To begin with, there is the parable of the talents: those who received assets from their master and multiplied them, received more in return; those who kept the assets to themselves, lost them completely. Our faith is that sort of asset. Then, there is Christ’s command towards the end of each of the Gospels, to “go into the whole world and proclaim the Gospel” (Mark 16:15) – a command given to all Christians through the apostles.
St Paul was well aware of the need to spread the Gospel if he wanted to partake of its fruit. In the first reading, he says, “if I preach the Gospel, this is no reason for me to boast, for an obligation has been imposed on me, and woe to me if I do not preach it!” He goes to great lengths to help as many people as possible to believe in Christ, and says, “All this I do for the sake of the Gospel, so that I too may have a share it it. […] for fear that, having preached to others, I myself should be disqualified”.
Although he speaks of an obligation “imposed” on him, I think we also understand that the need to spread the Gospel is conditional.

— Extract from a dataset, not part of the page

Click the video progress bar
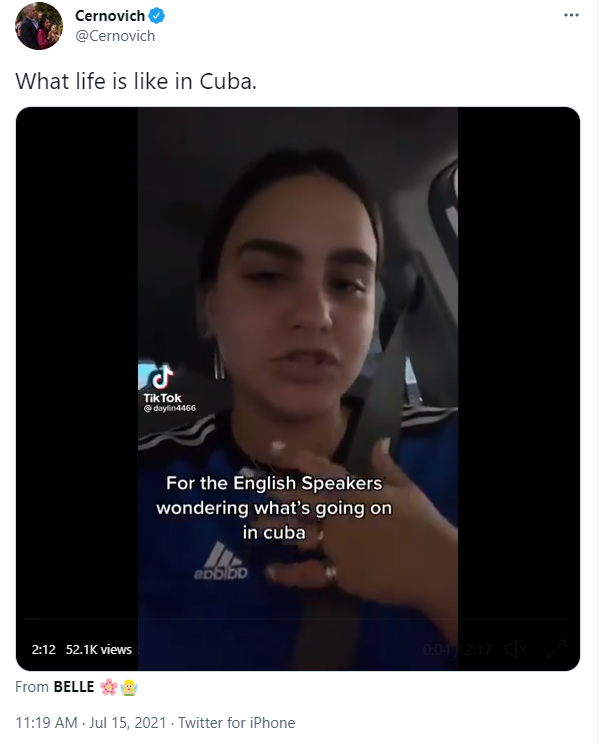 297,619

We are free not to do so, but it is the necessary condition for spending our eternity with God, which is what we all want. As the psalm says today, “my soul yearns and pines for the courts of the Lord. My heart and my flesh cry out for the living God.”

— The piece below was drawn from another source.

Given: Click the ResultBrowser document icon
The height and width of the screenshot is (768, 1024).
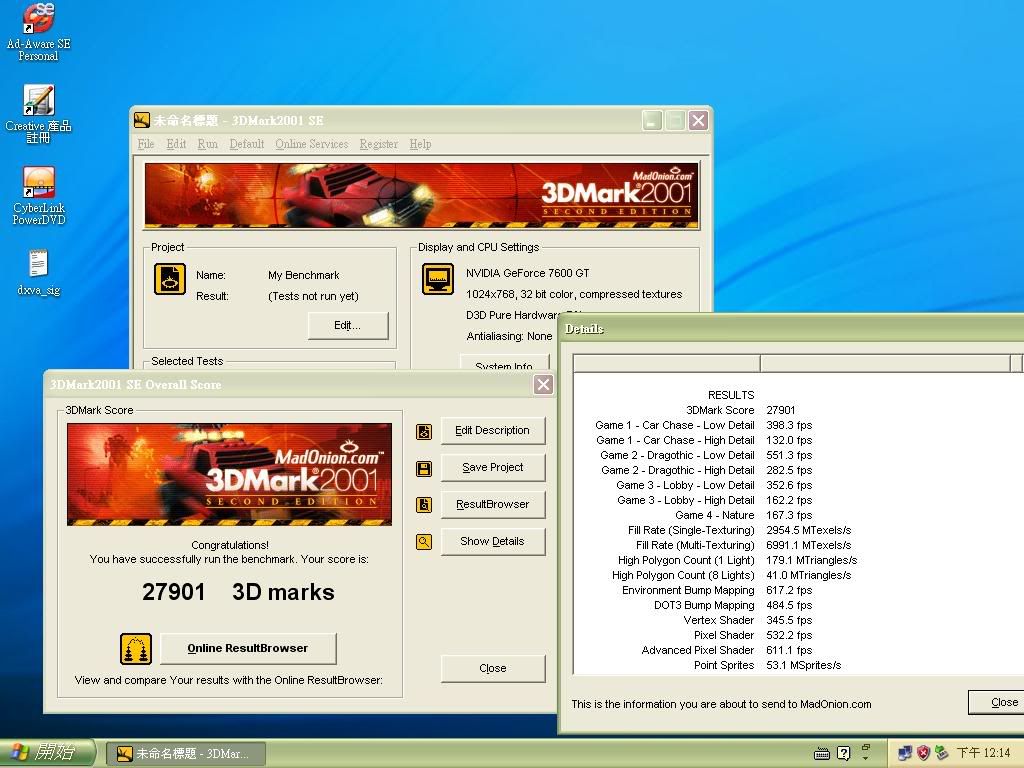Looking at the screenshot, I should tap(424, 505).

So, in order to be truly happy, we need to share the Good News of our redemption with others. Not everyone is called to travel to foreign lands and preach as missionaries; there is plenty of need in our own families and friends. It’s not necessary for us to be preachy either. The most basic form of evangelization to which we are all called is to pray for others and live the Gospel coherently in our own lives. More is added to that according to our state in life – raising children, dealing with other people in the workplace, or working directly to evangelize by helping out in parish or diocesan programs.

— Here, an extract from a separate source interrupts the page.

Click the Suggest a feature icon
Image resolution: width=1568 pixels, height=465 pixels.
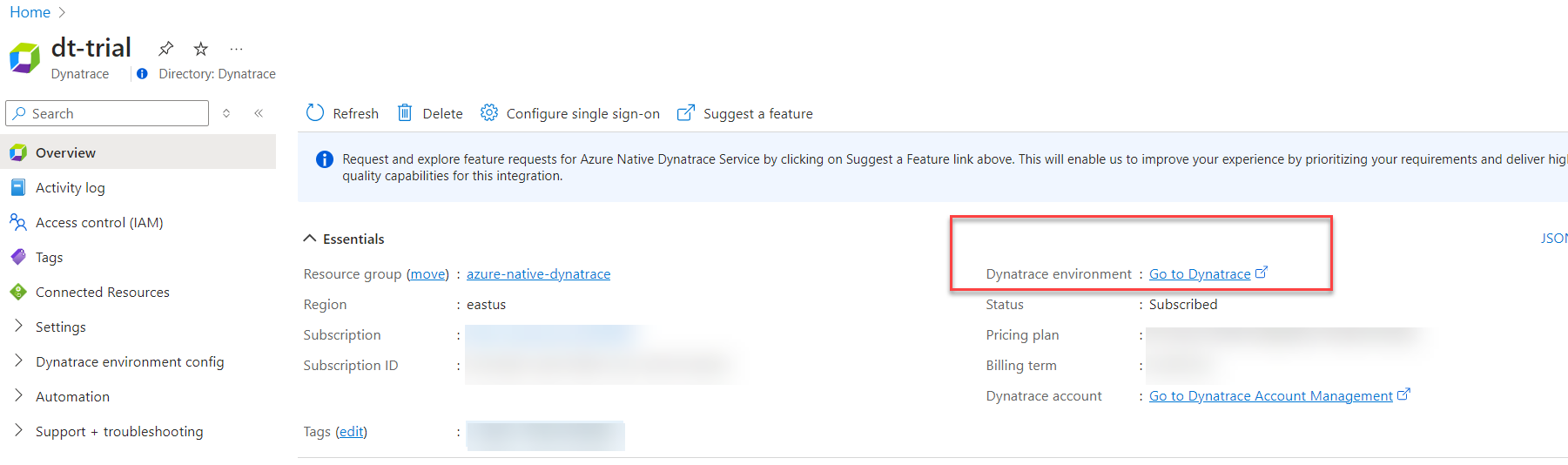[686, 113]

But living the faith well always comes first. That’s what Jesus emphasizes in the Gospel reading today: we cannot help others to be good Christians if we ourselves are not. We can only give what we ourselves have.
May the Lord help us all to keep before our eyes that imperishable crown, that priceless prize that moved St Paul to seek God tirelessly and to make himself “a slave of all in order to win over [for Christ] as many as possible.”